— Problems and tasks —
1. Copy the passage of the article on pesticides and Parkinson's disease between "MedPage Today" and "researchers here reported.", inclusive.
2. According to the article on pesticides and Parkinson's disease, in which publication did the investigators report their findings?
3. Pick up the article on pesticides and Parkinson's disease after its last sentence and carry it forward.

Link Added to Pesticide-Parkinson's Chain

MedPage Today
Neil Osterweil, Senior Associate Editor, Monday, June 26, 2006

BOSTON, June 26 Exposure to pesticides increases the risk of Parkinson's disease by about 70%, researchers here reported.

Among more than 140,000 men and women followed through 2001 as part of a cancer prevention study, those who reported being exposed to pesticides or herbicides before 1982 had a 70% higher rate of Parkinson's disease 10 to 20 years after the initial exposure, reported Alberto Ascherio, M.D., Dr.Ph., of the Harvard School of Public Health, and colleagues.

The risk was highest among people with occupational exposure to pesticides, such as farmers and ranchers. There were no significant associations between Parkinson's disease and other occupational exposures, such as asbestos, acids and solvents, coal, stone dust, or other materials, the investigators reported in the July issue of the Annals of Neurology.

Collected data
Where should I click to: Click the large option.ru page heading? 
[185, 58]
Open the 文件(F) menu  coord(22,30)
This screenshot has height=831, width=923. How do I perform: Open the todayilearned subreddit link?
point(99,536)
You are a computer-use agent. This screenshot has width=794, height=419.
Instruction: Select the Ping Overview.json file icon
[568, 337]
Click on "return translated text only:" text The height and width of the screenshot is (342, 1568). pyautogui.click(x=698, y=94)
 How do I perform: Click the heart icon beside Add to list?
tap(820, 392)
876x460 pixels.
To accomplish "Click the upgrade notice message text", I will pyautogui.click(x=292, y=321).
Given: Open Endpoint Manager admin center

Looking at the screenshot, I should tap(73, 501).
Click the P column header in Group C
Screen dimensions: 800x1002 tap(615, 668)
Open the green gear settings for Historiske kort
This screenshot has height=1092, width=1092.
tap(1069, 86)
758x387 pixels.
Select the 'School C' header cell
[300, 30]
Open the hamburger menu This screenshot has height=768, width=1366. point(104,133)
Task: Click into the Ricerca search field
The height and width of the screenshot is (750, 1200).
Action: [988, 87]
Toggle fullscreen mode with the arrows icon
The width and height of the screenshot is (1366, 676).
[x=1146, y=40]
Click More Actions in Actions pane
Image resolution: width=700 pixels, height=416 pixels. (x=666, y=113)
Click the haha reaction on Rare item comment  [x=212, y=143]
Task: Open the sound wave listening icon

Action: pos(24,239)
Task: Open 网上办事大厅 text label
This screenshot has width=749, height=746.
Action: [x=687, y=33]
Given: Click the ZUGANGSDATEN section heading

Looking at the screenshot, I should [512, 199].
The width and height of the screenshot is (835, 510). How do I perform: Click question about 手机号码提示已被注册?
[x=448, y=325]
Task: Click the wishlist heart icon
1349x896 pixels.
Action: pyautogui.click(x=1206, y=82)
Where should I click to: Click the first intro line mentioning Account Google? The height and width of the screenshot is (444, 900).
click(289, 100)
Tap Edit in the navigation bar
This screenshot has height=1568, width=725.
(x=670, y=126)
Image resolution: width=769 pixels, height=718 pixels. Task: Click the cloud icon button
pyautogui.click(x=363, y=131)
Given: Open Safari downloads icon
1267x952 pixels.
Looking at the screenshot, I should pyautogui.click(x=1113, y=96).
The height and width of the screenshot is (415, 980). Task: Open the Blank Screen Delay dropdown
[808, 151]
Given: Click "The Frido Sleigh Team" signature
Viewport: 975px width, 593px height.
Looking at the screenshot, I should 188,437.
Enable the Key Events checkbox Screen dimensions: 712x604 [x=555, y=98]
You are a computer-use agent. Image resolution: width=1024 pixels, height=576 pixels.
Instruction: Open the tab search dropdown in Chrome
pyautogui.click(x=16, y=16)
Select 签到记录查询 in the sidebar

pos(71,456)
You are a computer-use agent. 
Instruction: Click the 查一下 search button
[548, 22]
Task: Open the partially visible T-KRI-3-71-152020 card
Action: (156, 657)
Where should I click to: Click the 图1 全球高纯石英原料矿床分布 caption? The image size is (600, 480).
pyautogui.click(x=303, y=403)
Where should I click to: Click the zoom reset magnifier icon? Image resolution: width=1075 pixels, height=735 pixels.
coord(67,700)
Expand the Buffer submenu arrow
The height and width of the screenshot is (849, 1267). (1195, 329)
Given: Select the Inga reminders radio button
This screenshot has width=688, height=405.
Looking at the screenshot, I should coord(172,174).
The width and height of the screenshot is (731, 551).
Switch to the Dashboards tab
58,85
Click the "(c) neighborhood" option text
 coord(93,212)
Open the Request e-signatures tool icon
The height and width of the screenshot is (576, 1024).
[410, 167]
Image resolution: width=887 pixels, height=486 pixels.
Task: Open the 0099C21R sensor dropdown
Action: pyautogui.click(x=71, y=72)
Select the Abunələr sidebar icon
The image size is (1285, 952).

— Replies —
1.
MedPage Today
Neil Osterweil, Senior Associate Editor, Monday, June 26, 2006

BOSTON, June 26 Exposure to pesticides increases the risk of Parkinson's disease by about 70%, researchers here reported.

2. The July issue of the Annals of Neurology.

3.
The findings echo a similar but smaller recent study by Mayo Clinic researchers. In that study, the Mayo investigators found that men who have been exposed to pesticides are more than twice as likely to develop Parkinson's disease as men who have managed to avoid contact with the toxic chemicals, reported Walter A. Rocca, M.D., M.P.H. and colleagues in the online edition of Movement Disorders.

In both the Mayo and Harvard studies, the Parkinson's risk from reported pesticide exposure was equally high among farmers and non-farmers, and in both studies there was no elevated risk associated with exposure to any other categories of occupational exposures or household or industrial chemicals.

The Harvard investigators prospectively evaluated U.S. men and women who were part of the Cancer Prevention Study II Nutrition cohort started in 1992 by the American Cancer Society. Of this group, 143,325 who returned study surveys in 2001 and who did not have a diagnosis of Parkinson's or parkinsonian symptoms at baseline were included.

A total of 7,864 participants (5.7%) reported exposure to pesticides, including 5,203 men and 2,661 women. In all, 1,956 participants fell into the category of farmers, ranchers, or fishermen, and people in this group had a 14-fold greater likelihood of pesticide exposure compared with those in other occupations. Blue collar workers were twice as likely as others to be exposed to pesticides.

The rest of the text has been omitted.